Notice something of profound importance. Paul viewed struggle not as a sign of God's lack of action in his life but as an invitation to enter more deeply into a communion with God. Do we? His relationship with the Risen Jesus who had called him in the desert continued to grow and enabled him to cultivate the interior strength he needed to not only face his struggles, but find the Lord in them. 

This kind of faith comes from living life fully surrendered to the Lord. This ability to actually practice such surrender comes through God's grace. It is promoted by a lifestyle of prayer and communion; the kind demonstrated by Jesus in this Gospel account. Paul learned to empty himself - of himself - in order to be filled with the life of God. We are invited to walk the same way. .

Paul was given all the grace he needed, when he needed it. He learned to offer his suffering, struggle and setbacks to God by joining them to the Cross of Jesus Christ. St. Jose Maria Escriva referred to this way of life as a Christian revolution: "The great Christian revolution has been to convert pain into fruitful suffering and to turn a bad thing into something good. We have deprived the devil of this weapon; and with it we conquer eternity." (St. Jose Maria Escriva, The Furrow #887)

We will suffer. We will be misunderstood. We will be betrayed by friends and shipwrecked - at least figuratively. We will experience the instability that accompanies daily life. It is an invitation to walk the way of discipleship.

Sometimes, prayer does indeed change the circumstances. Sometimes it is the circumstances that change us! The old bumper sticker Prayer Changes Things is limited in its ability to grasp this deeper aspect of Christian living. So, I offer a revision, Prayer changes people and people change things.

The lesson St Paul gave to the early Christians in Greece about being shipwrecked and experiencing daily struggles is critical for us to hear in our own age. God is searching for men and women who will surrender their lives in love to Him, no matter what happens in their lives.Men and women who learn to see the apparent collapse around them as birthpangs of a Loving Plan to be revealed. 

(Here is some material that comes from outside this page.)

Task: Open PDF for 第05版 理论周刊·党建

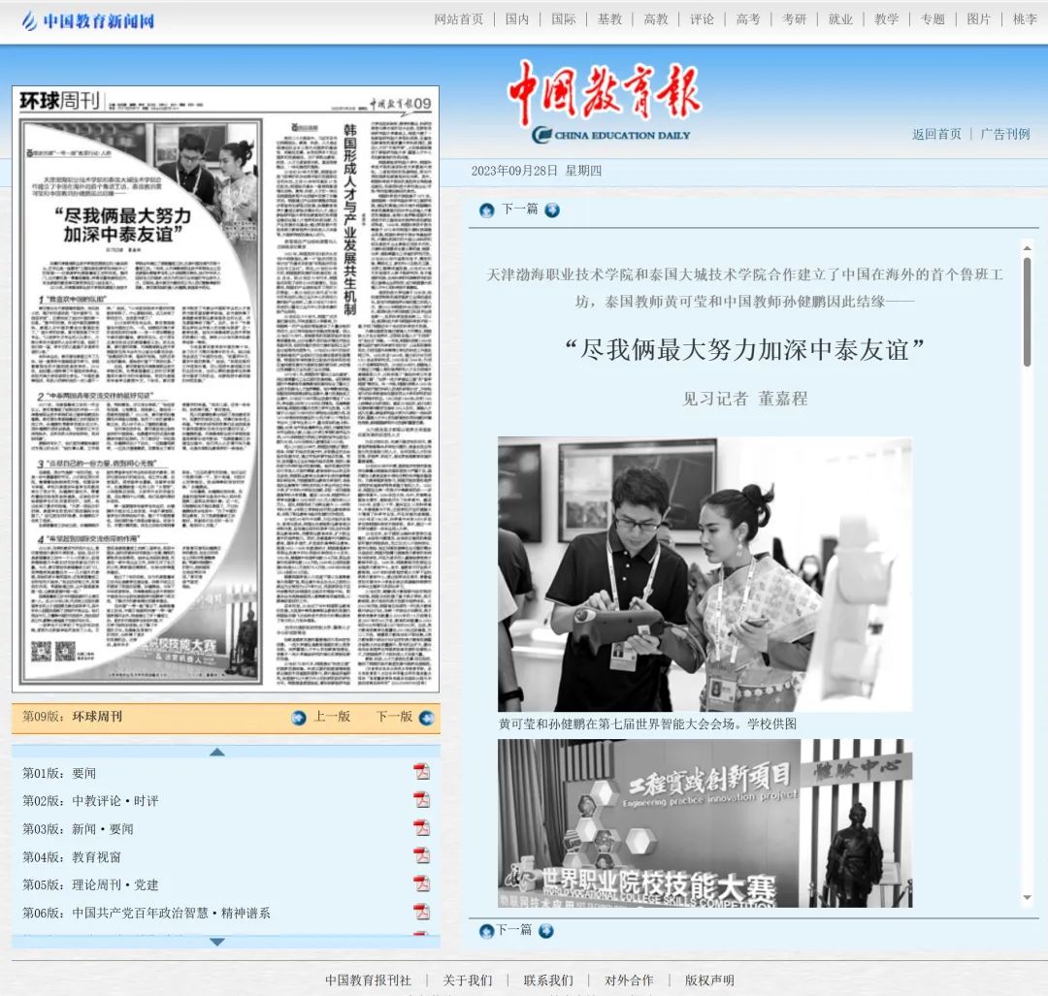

Often, it takes the depletion of all of our own efforts and resources before we are willing to give up - and then give in - to Him. But when we do - the life of true, living and enduring faith begins. People who live the way of discipleship become the kind of men and women through whom the Risen Lord can continue his redemptive mission. Through them He changes things in the lives of those whom He loves.